| Instructions to follow |
From the line that contains "空姐 (98, 1407)" to the last line of the data, every line is to be transcribed exactly; no other line is to be included.
Data supplied below:
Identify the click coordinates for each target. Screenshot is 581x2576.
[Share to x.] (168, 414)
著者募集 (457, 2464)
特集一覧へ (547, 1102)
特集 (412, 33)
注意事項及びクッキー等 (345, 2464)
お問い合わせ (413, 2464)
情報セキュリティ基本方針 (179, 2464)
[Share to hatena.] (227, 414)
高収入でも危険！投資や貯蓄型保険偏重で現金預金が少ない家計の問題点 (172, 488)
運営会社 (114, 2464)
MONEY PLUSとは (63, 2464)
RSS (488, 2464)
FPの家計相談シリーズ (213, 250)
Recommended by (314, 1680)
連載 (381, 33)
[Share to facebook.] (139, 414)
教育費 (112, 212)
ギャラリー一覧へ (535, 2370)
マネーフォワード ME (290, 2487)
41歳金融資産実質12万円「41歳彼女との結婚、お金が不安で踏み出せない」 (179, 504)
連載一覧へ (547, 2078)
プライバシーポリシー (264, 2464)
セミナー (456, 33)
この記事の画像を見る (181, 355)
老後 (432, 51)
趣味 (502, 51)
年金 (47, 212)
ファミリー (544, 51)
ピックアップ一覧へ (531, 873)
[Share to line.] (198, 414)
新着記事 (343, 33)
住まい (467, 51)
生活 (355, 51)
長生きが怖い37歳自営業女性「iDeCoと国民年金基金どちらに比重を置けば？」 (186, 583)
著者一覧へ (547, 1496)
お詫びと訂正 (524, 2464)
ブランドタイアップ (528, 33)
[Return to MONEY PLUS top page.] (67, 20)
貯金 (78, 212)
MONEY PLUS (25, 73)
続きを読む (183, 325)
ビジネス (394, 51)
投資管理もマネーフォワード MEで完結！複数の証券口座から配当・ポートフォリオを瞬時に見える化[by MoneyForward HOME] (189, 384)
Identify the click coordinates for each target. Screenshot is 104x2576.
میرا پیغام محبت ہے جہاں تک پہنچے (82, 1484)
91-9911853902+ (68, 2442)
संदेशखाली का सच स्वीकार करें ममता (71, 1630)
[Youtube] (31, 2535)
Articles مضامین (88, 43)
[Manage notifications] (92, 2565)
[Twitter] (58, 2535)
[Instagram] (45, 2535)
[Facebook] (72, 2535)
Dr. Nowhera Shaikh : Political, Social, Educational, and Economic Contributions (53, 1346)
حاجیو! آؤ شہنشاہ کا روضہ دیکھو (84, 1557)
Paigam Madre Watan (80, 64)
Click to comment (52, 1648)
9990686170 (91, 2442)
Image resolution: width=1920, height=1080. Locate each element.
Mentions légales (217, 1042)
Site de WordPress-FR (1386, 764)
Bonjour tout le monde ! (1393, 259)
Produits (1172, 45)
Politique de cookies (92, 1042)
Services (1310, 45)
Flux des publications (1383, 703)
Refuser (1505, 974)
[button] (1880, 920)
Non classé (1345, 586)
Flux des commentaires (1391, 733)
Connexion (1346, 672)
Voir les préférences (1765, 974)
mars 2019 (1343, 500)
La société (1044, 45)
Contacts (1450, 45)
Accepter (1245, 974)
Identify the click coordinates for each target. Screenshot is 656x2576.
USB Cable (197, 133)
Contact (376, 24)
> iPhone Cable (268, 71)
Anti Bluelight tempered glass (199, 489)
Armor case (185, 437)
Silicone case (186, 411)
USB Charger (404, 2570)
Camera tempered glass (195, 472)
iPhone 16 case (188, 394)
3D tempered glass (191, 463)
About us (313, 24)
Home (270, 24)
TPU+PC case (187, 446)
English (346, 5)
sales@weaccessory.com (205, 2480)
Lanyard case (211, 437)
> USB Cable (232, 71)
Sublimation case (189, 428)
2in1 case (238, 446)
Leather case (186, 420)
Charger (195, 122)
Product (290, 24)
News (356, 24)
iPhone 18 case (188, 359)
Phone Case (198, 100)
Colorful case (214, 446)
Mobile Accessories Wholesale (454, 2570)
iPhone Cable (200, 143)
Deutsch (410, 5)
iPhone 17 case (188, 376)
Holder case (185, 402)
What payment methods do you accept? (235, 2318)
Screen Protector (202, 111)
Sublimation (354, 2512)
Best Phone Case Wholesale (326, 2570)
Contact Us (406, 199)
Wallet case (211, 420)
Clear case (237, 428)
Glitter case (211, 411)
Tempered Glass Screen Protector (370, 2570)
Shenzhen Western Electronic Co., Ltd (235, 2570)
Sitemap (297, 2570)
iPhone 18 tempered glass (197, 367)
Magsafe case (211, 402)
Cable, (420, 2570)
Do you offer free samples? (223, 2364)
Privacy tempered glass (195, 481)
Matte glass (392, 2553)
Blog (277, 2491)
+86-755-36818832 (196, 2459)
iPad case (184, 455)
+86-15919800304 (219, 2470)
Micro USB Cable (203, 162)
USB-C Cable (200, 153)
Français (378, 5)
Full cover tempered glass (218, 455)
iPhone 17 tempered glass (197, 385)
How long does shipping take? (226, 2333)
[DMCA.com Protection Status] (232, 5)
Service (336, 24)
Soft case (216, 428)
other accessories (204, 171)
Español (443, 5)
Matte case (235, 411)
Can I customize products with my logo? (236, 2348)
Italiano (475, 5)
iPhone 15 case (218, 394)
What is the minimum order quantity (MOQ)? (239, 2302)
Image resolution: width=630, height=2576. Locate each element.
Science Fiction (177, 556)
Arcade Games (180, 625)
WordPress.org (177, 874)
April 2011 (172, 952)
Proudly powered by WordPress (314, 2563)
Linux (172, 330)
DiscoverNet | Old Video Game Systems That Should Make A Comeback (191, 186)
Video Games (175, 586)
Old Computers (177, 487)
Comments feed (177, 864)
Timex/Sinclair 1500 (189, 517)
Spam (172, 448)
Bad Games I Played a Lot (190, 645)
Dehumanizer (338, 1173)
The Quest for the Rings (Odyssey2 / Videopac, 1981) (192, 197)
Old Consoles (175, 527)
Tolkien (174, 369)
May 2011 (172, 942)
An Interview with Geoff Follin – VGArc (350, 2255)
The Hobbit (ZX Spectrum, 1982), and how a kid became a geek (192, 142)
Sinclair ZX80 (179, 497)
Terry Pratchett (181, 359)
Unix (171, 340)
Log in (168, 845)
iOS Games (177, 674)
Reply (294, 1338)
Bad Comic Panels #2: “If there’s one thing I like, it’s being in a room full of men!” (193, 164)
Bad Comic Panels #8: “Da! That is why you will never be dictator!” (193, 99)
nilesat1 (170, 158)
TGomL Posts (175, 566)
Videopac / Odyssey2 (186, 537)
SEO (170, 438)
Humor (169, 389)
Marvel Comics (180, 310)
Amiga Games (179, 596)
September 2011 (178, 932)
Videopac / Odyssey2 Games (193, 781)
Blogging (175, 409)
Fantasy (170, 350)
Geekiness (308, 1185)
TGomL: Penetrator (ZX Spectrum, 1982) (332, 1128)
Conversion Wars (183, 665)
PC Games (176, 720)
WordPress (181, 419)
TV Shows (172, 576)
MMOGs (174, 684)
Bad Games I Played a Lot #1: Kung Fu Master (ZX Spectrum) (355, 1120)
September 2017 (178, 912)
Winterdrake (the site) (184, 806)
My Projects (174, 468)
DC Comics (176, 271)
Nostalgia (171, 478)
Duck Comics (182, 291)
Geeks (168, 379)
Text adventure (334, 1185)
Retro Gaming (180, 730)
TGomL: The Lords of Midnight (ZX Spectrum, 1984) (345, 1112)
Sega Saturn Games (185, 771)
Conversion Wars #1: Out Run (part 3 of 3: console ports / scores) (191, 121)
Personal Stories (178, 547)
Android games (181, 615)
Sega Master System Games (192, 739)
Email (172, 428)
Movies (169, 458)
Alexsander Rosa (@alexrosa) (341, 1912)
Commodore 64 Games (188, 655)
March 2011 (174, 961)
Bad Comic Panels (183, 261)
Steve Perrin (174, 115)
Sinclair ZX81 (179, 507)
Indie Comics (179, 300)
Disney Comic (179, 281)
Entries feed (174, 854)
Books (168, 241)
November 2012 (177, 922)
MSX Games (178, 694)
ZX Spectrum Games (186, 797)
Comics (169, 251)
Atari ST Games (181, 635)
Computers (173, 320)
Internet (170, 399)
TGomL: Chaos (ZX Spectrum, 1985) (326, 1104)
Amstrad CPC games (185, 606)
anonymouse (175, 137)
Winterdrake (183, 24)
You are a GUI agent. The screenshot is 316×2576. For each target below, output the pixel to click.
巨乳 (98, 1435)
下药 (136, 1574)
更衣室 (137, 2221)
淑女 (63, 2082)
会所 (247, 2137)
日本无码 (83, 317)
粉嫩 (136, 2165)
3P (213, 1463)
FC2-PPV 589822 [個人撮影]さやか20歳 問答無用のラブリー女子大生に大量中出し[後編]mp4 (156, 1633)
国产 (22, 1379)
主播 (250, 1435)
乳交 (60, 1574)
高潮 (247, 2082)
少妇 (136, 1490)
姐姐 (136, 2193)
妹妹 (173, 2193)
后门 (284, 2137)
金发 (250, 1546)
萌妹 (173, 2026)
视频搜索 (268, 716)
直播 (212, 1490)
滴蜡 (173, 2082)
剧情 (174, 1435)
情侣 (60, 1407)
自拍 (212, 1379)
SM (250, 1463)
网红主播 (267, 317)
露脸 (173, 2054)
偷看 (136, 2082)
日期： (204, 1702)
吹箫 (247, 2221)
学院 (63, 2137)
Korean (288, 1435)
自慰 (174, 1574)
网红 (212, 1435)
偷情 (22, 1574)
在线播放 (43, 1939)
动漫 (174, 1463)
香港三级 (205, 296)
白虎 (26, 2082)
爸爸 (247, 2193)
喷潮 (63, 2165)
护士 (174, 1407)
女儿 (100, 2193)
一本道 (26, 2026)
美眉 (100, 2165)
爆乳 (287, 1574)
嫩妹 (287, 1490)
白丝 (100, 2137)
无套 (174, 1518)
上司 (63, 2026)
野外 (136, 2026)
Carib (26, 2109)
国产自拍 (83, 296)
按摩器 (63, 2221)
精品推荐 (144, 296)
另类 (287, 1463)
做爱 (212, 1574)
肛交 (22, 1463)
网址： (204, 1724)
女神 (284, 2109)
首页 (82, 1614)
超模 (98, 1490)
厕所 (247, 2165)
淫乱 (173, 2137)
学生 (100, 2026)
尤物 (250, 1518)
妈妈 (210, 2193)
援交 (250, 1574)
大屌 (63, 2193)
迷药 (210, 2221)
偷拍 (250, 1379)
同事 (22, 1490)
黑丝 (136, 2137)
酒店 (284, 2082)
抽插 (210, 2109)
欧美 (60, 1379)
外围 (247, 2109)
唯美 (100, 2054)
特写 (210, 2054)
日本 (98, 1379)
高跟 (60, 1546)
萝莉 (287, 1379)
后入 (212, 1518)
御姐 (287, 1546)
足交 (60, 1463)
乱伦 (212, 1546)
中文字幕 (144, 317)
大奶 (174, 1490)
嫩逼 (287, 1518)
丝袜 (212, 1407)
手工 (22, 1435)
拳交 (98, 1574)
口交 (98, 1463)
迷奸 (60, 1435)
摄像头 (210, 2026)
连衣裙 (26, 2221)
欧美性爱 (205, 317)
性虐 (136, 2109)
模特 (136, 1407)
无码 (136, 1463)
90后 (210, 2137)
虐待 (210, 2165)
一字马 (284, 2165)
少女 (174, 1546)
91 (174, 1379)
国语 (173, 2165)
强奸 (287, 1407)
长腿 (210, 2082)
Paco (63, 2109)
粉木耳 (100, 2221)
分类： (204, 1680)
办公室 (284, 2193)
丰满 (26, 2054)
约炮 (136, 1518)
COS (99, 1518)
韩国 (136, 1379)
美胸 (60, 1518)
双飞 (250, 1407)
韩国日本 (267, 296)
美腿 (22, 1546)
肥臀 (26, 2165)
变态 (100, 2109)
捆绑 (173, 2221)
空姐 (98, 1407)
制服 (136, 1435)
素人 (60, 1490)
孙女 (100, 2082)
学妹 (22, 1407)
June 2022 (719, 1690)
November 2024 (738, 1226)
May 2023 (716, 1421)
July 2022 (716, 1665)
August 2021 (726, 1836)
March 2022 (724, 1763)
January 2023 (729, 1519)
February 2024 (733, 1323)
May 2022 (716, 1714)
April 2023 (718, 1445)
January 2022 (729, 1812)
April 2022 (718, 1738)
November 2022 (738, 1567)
End of Data supplied.
| Answer area |
空姐 (98, 1407)
制服 (136, 1435)
素人 (60, 1490)
孙女 (100, 2082)
学妹 (22, 1407)
June 2022 (719, 1690)
November 2024 (738, 1226)
May 2023 (716, 1421)
July 2022 (716, 1665)
August 2021 (726, 1836)
March 2022 (724, 1763)
January 2023 (729, 1519)
February 2024 (733, 1323)
May 2022 (716, 1714)
April 2023 (718, 1445)
January 2022 (729, 1812)
April 2022 (718, 1738)
November 2022 (738, 1567)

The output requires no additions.